> _Enunciado_:
Copie do texto sobre o genoma humano tudo o que vai de "A equipe também" até "atenção do grupo.", passando a chamar de "O grupo" o que ali se chama "A equipe".

> _Texto da página_:
Um grupo de cientistas internacionais surpreendeu o mundo, em 2001, ao mapear o genoma humano. Havia algumas lacunas no trabalho inédito e, mesmo assim, o projeto rendeu uma série de ganhos para a ciência e a medicina. Agora, graças a avanços na tecnologia e à insistência de outros pesquisadores, esses espaços em branco foram preenchidos. Seis artigos divulgados na renomada revista Science trazem os dados que faltavam para montar o grande quebra-cabeça que compõe um indivíduo. A expectativa é de que o primeiro sequenciamento de 100% do genoma humano — até então, tínhamos 92% — amplie a compreensão sobre problemas genéticos, como a síndrome de Down, a diversidade e a evolução humana.
O genoma, batizado de T2T-CHM13, contém um material extra de 200 megabases (unidade de medida de DNA) de informação genética, com dados relacionados a regiões complexas e repetitivas de cromossomos — até então consideradas um total mistério para a ciência. "Estamos vendo capítulos que nunca foram lidos antes", enfatiza, em comunicado à imprensa, Evan Eichler, pesquisador do Howard Hughes Medical Institute (HHMI), da Universidade de Washington, nos Estados Unidos, e um dos autores do estudo, que faz parte do consórcio Telomere-to-Telomere (T2T) e conta com mais de 100 cientistas.
Ao navegar por águas desconhecidas do genoma humano, os pesquisadores se depararam com segredos valiosos, como níveis inesperadamente altos de variação genética nos centrômeros — estruturas que ligam os pares de cromossomos e são essenciais para a multiplicação do DNA durante a divisão celular e a formação de óvulos e espermatozoides.
Erros relacionados aos centrômeros podem levar a problemas como abortos espontâneos, defeitos congênitos e cânceres. "Esse é um novo baú de variantes que podemos estudar para ver se tem um significado funcional", indica Adam Phillippy, cientista do Instituto Nacional de Pesquisa do Genoma Humano (NHGRI), nos EUA, e um dos líderes do estudo.
Detalhes de outra estrutura genética, os telômeros, também foram revelados. Eles servem como uma espécie de capa para os cromossomos, se desgastando e diminuindo de tamanho com o avançar da idade. Na presença de tumores, porém, voltam a crescer. Espera-se que as novas informações ajudem investigações que buscam explicar melhor o surgimento de cânceres e o envelhecimento.
A equipe também identificou genes que estão associados a cérebros maiores. O tamanho do órgão tem uma variabilidade grande, segundo os cientistas, e essa característica pode significar problemas durante a fertilização, quando os cromossomos da mãe e do pai se alinham e trocam peças. A constatação de que uma pessoa pode ter 10 cópias de um gene específico, enquanto outra, apenas uma ou duas foi outro fenômeno sobre a diversidade humana que chamou a atenção do grupo.
As descobertas não param por aí. Ao contrário, há uma variedade de novos campos a serem explorados. E uma das apostas é de que o trabalho impulsione a medicina personalizada. "No futuro, quando alguém tiver o genoma sequenciado, poderemos identificar todas as variantes no DNA e usar as informações para melhor orientar os cuidados com a saúde", diz Phillippy.

> _Dados fornecidos_:
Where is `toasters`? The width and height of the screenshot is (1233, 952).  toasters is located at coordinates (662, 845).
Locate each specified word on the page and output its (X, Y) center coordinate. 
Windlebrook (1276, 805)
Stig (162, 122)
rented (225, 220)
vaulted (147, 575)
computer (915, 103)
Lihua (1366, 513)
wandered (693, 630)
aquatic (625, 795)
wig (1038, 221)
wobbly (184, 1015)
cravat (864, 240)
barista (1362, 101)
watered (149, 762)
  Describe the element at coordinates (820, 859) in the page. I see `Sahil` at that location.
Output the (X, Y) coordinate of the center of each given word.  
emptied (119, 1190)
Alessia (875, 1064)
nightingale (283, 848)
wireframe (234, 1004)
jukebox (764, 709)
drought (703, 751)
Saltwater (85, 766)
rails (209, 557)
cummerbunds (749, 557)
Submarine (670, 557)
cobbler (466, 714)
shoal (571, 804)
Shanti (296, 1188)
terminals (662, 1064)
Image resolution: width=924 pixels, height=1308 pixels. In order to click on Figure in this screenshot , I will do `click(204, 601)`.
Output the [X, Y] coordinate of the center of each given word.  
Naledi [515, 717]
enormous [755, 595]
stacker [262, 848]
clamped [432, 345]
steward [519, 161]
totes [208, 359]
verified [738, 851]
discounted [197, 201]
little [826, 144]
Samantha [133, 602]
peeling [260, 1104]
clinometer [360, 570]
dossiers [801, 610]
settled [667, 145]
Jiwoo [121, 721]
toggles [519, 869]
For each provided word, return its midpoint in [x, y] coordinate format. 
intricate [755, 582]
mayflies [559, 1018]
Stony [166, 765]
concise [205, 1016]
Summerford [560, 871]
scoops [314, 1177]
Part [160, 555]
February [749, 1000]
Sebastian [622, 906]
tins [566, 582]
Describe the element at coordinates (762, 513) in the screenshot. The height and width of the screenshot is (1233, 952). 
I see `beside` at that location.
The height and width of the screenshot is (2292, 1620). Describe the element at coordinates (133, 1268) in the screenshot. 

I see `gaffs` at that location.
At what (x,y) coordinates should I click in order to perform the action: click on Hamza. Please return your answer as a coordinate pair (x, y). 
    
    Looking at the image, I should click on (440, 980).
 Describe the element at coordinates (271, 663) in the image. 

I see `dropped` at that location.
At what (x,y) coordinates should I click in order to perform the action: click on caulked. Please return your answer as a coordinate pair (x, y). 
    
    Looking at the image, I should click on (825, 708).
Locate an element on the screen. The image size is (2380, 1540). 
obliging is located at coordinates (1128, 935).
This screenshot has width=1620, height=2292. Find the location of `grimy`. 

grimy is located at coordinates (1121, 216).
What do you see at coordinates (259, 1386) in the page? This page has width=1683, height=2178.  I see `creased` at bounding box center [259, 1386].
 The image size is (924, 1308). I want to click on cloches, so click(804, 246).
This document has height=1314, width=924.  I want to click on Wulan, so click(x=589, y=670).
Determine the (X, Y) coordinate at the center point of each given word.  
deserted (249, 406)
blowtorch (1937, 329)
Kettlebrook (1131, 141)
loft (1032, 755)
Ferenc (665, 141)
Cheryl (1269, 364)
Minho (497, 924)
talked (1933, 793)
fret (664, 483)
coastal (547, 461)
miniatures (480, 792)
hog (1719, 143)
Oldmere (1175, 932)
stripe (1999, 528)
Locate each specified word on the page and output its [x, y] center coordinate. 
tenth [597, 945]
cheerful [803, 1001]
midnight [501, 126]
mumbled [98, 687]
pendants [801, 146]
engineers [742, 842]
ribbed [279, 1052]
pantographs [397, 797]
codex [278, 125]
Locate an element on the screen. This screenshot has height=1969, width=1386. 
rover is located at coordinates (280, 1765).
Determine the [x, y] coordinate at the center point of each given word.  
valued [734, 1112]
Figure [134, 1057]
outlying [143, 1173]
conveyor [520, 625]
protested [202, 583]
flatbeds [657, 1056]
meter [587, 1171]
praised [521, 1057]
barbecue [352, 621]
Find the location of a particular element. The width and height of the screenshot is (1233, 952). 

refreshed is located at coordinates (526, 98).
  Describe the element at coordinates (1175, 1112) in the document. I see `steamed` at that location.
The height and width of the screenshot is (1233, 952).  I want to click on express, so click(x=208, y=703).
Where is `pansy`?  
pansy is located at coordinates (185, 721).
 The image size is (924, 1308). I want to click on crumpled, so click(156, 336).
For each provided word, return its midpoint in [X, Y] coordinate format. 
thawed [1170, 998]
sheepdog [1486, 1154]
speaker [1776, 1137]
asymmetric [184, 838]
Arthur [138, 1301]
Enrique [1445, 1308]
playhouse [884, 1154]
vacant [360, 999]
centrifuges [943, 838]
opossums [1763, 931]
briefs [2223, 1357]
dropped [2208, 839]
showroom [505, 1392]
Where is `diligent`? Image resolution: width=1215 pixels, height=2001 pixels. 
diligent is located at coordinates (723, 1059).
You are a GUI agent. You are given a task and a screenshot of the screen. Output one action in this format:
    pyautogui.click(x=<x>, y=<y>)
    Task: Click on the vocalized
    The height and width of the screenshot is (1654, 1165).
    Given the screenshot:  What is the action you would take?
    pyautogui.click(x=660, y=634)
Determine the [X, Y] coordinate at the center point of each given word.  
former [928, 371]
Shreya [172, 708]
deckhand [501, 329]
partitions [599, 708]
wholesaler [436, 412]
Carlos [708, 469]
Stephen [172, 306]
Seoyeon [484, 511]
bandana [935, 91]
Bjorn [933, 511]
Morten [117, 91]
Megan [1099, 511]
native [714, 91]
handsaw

> _Resposta_:
O grupo também identificou genes que estão associados a cérebros maiores. O tamanho do órgão tem uma variabilidade grande, segundo os cientistas, e essa característica pode significar problemas durante a fertilização, quando os cromossomos da mãe e do pai se alinham e trocam peças. A constatação de que uma pessoa pode ter 10 cópias de um gene específico, enquanto outra, apenas uma ou duas foi outro fenômeno sobre a diversidade humana que chamou a atenção do grupo.